### EXERCISE DETAILS
Can you rewrite these lines with "GUI agent" swapped for "interface agent" everywhere it appears, leaving everything else unchanged?
# # # # #
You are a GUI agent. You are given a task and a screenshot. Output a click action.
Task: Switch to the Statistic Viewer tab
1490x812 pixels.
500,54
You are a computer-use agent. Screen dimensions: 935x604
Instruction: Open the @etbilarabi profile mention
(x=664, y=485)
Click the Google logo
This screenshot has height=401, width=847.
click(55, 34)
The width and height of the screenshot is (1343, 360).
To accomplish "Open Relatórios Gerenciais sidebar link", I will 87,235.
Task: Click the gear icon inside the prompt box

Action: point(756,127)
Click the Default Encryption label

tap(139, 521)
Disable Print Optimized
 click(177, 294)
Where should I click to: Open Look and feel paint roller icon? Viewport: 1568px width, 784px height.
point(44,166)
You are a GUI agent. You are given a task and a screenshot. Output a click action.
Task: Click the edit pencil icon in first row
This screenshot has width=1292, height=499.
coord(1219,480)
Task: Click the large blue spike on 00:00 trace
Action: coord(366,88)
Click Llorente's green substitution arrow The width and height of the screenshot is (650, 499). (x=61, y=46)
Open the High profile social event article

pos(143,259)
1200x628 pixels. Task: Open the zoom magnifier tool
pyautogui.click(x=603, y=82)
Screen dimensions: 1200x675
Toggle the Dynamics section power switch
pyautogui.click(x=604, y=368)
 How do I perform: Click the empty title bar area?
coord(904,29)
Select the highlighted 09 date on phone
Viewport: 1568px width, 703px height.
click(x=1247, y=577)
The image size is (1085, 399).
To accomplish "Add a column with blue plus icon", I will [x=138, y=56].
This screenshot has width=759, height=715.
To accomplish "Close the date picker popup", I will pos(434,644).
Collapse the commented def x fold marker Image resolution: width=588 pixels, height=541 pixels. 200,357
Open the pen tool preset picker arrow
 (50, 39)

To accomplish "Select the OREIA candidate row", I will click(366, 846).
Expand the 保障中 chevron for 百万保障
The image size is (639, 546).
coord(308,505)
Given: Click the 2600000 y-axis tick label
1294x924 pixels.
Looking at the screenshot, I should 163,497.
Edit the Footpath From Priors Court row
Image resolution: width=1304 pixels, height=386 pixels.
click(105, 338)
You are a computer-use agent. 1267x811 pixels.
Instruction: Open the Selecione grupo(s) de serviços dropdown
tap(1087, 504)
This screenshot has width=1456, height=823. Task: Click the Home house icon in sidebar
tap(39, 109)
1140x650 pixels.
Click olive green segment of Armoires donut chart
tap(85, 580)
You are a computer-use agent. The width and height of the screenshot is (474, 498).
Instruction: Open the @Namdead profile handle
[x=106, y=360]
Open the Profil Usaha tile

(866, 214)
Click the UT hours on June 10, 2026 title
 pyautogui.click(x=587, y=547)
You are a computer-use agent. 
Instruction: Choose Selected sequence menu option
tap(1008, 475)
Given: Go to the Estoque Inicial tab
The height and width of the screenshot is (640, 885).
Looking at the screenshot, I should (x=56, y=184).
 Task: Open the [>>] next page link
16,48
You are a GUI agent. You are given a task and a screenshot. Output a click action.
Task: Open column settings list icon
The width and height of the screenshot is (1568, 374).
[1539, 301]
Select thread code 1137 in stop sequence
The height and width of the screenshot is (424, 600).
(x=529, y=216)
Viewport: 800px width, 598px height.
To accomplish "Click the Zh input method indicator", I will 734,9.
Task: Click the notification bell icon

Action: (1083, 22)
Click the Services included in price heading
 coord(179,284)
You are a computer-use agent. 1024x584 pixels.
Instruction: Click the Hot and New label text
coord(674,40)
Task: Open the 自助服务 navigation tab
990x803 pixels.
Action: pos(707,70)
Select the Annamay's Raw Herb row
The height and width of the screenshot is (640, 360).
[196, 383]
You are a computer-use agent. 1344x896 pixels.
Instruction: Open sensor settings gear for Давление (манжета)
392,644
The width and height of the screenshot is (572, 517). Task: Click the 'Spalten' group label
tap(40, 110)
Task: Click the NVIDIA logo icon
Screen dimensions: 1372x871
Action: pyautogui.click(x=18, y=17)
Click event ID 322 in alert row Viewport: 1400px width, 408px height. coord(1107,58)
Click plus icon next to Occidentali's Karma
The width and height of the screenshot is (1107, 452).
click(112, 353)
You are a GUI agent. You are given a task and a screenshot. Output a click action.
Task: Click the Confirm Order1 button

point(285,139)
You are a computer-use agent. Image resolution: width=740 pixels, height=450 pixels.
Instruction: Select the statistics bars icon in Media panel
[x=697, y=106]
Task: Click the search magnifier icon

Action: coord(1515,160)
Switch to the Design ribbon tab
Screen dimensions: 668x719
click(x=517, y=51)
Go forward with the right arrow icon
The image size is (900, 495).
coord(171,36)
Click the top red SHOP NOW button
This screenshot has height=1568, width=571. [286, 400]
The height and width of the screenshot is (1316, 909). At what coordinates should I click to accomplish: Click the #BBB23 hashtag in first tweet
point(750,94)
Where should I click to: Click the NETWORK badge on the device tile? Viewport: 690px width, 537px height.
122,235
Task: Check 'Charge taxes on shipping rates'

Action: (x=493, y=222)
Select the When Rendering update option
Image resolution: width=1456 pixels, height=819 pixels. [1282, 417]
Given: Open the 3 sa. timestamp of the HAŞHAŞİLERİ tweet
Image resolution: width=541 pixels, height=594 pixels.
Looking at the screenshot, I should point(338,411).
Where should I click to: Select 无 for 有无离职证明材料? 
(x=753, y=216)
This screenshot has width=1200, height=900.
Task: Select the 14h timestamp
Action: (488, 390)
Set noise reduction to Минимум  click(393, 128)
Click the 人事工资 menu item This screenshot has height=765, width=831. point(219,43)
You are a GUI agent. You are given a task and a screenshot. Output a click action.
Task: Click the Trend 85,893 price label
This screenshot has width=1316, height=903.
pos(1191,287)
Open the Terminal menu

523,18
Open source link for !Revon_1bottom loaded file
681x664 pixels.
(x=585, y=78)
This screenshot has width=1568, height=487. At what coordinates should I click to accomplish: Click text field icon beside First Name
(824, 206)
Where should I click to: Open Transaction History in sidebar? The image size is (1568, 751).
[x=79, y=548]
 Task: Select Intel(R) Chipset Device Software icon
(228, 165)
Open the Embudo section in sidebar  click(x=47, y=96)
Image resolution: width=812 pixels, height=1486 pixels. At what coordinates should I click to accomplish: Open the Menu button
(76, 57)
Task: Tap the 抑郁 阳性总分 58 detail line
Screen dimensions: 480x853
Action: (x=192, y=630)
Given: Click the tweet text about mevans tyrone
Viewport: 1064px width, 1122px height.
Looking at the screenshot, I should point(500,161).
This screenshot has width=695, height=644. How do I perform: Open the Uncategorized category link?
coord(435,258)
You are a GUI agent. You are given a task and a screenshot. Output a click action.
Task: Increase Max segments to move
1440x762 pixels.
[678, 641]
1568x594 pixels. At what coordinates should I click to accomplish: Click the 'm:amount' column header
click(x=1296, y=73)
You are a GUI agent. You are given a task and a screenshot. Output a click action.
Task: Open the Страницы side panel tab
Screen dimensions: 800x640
# # # # #
### CORRECT RESULT
You are a interface agent. You are given a task and a screenshot. Output a click action.
Task: Switch to the Statistic Viewer tab
1490x812 pixels.
500,54
You are a computer-use agent. Screen dimensions: 935x604
Instruction: Open the @etbilarabi profile mention
(x=664, y=485)
Click the Google logo
This screenshot has height=401, width=847.
click(55, 34)
The width and height of the screenshot is (1343, 360).
To accomplish "Open Relatórios Gerenciais sidebar link", I will 87,235.
Task: Click the gear icon inside the prompt box

Action: point(756,127)
Click the Default Encryption label

tap(139, 521)
Disable Print Optimized
 click(177, 294)
Where should I click to: Open Look and feel paint roller icon? Viewport: 1568px width, 784px height.
point(44,166)
You are a interface agent. You are given a task and a screenshot. Output a click action.
Task: Click the edit pencil icon in first row
This screenshot has width=1292, height=499.
coord(1219,480)
Task: Click the large blue spike on 00:00 trace
Action: coord(366,88)
Click Llorente's green substitution arrow The width and height of the screenshot is (650, 499). (x=61, y=46)
Open the High profile social event article

pos(143,259)
1200x628 pixels. Task: Open the zoom magnifier tool
pyautogui.click(x=603, y=82)
Screen dimensions: 1200x675
Toggle the Dynamics section power switch
pyautogui.click(x=604, y=368)
 How do I perform: Click the empty title bar area?
coord(904,29)
Select the highlighted 09 date on phone
Viewport: 1568px width, 703px height.
click(x=1247, y=577)
The image size is (1085, 399).
To accomplish "Add a column with blue plus icon", I will [x=138, y=56].
This screenshot has width=759, height=715.
To accomplish "Close the date picker popup", I will pos(434,644).
Collapse the commented def x fold marker Image resolution: width=588 pixels, height=541 pixels. 200,357
Open the pen tool preset picker arrow
 (50, 39)

To accomplish "Select the OREIA candidate row", I will click(366, 846).
Expand the 保障中 chevron for 百万保障
The image size is (639, 546).
coord(308,505)
Given: Click the 2600000 y-axis tick label
1294x924 pixels.
Looking at the screenshot, I should 163,497.
Edit the Footpath From Priors Court row
Image resolution: width=1304 pixels, height=386 pixels.
click(105, 338)
You are a computer-use agent. 1267x811 pixels.
Instruction: Open the Selecione grupo(s) de serviços dropdown
tap(1087, 504)
This screenshot has width=1456, height=823. Task: Click the Home house icon in sidebar
tap(39, 109)
1140x650 pixels.
Click olive green segment of Armoires donut chart
tap(85, 580)
You are a computer-use agent. The width and height of the screenshot is (474, 498).
Instruction: Open the @Namdead profile handle
[x=106, y=360]
Open the Profil Usaha tile

(866, 214)
Click the UT hours on June 10, 2026 title
 pyautogui.click(x=587, y=547)
You are a computer-use agent. 
Instruction: Choose Selected sequence menu option
tap(1008, 475)
Given: Go to the Estoque Inicial tab
The height and width of the screenshot is (640, 885).
Looking at the screenshot, I should (x=56, y=184).
 Task: Open the [>>] next page link
16,48
You are a interface agent. You are given a task and a screenshot. Output a click action.
Task: Open column settings list icon
The width and height of the screenshot is (1568, 374).
[1539, 301]
Select thread code 1137 in stop sequence
The height and width of the screenshot is (424, 600).
(x=529, y=216)
Viewport: 800px width, 598px height.
To accomplish "Click the Zh input method indicator", I will 734,9.
Task: Click the notification bell icon

Action: (1083, 22)
Click the Services included in price heading
 coord(179,284)
You are a computer-use agent. 1024x584 pixels.
Instruction: Click the Hot and New label text
coord(674,40)
Task: Open the 自助服务 navigation tab
990x803 pixels.
Action: pos(707,70)
Select the Annamay's Raw Herb row
The height and width of the screenshot is (640, 360).
[196, 383]
You are a computer-use agent. 1344x896 pixels.
Instruction: Open sensor settings gear for Давление (манжета)
392,644
The width and height of the screenshot is (572, 517). Task: Click the 'Spalten' group label
tap(40, 110)
Task: Click the NVIDIA logo icon
Screen dimensions: 1372x871
Action: pyautogui.click(x=18, y=17)
Click event ID 322 in alert row Viewport: 1400px width, 408px height. coord(1107,58)
Click plus icon next to Occidentali's Karma
The width and height of the screenshot is (1107, 452).
click(112, 353)
You are a interface agent. You are given a task and a screenshot. Output a click action.
Task: Click the Confirm Order1 button

point(285,139)
You are a computer-use agent. Image resolution: width=740 pixels, height=450 pixels.
Instruction: Select the statistics bars icon in Media panel
[x=697, y=106]
Task: Click the search magnifier icon

Action: coord(1515,160)
Switch to the Design ribbon tab
Screen dimensions: 668x719
click(x=517, y=51)
Go forward with the right arrow icon
The image size is (900, 495).
coord(171,36)
Click the top red SHOP NOW button
This screenshot has height=1568, width=571. [286, 400]
The height and width of the screenshot is (1316, 909). At what coordinates should I click to accomplish: Click the #BBB23 hashtag in first tweet
point(750,94)
Where should I click to: Click the NETWORK badge on the device tile? Viewport: 690px width, 537px height.
122,235
Task: Check 'Charge taxes on shipping rates'

Action: (x=493, y=222)
Select the When Rendering update option
Image resolution: width=1456 pixels, height=819 pixels. [1282, 417]
Given: Open the 3 sa. timestamp of the HAŞHAŞİLERİ tweet
Image resolution: width=541 pixels, height=594 pixels.
Looking at the screenshot, I should point(338,411).
Where should I click to: Select 无 for 有无离职证明材料? 
(x=753, y=216)
This screenshot has width=1200, height=900.
Task: Select the 14h timestamp
Action: (488, 390)
Set noise reduction to Минимум  click(393, 128)
Click the 人事工资 menu item This screenshot has height=765, width=831. point(219,43)
You are a interface agent. You are given a task and a screenshot. Output a click action.
Task: Click the Trend 85,893 price label
This screenshot has width=1316, height=903.
pos(1191,287)
Open the Terminal menu

523,18
Open source link for !Revon_1bottom loaded file
681x664 pixels.
(x=585, y=78)
This screenshot has width=1568, height=487. At what coordinates should I click to accomplish: Click text field icon beside First Name
(824, 206)
Where should I click to: Open Transaction History in sidebar? The image size is (1568, 751).
[x=79, y=548]
 Task: Select Intel(R) Chipset Device Software icon
(228, 165)
Open the Embudo section in sidebar  click(x=47, y=96)
Image resolution: width=812 pixels, height=1486 pixels. At what coordinates should I click to accomplish: Open the Menu button
(76, 57)
Task: Tap the 抑郁 阳性总分 58 detail line
Screen dimensions: 480x853
Action: (x=192, y=630)
Given: Click the tweet text about mevans tyrone
Viewport: 1064px width, 1122px height.
Looking at the screenshot, I should point(500,161).
This screenshot has width=695, height=644. How do I perform: Open the Uncategorized category link?
coord(435,258)
You are a interface agent. You are given a task and a screenshot. Output a click action.
Task: Increase Max segments to move
1440x762 pixels.
[678, 641]
1568x594 pixels. At what coordinates should I click to accomplish: Click the 'm:amount' column header
click(x=1296, y=73)
You are a interface agent. You are given a task and a screenshot. Output a click action.
Task: Open the Страницы side panel tab
Screen dimensions: 800x640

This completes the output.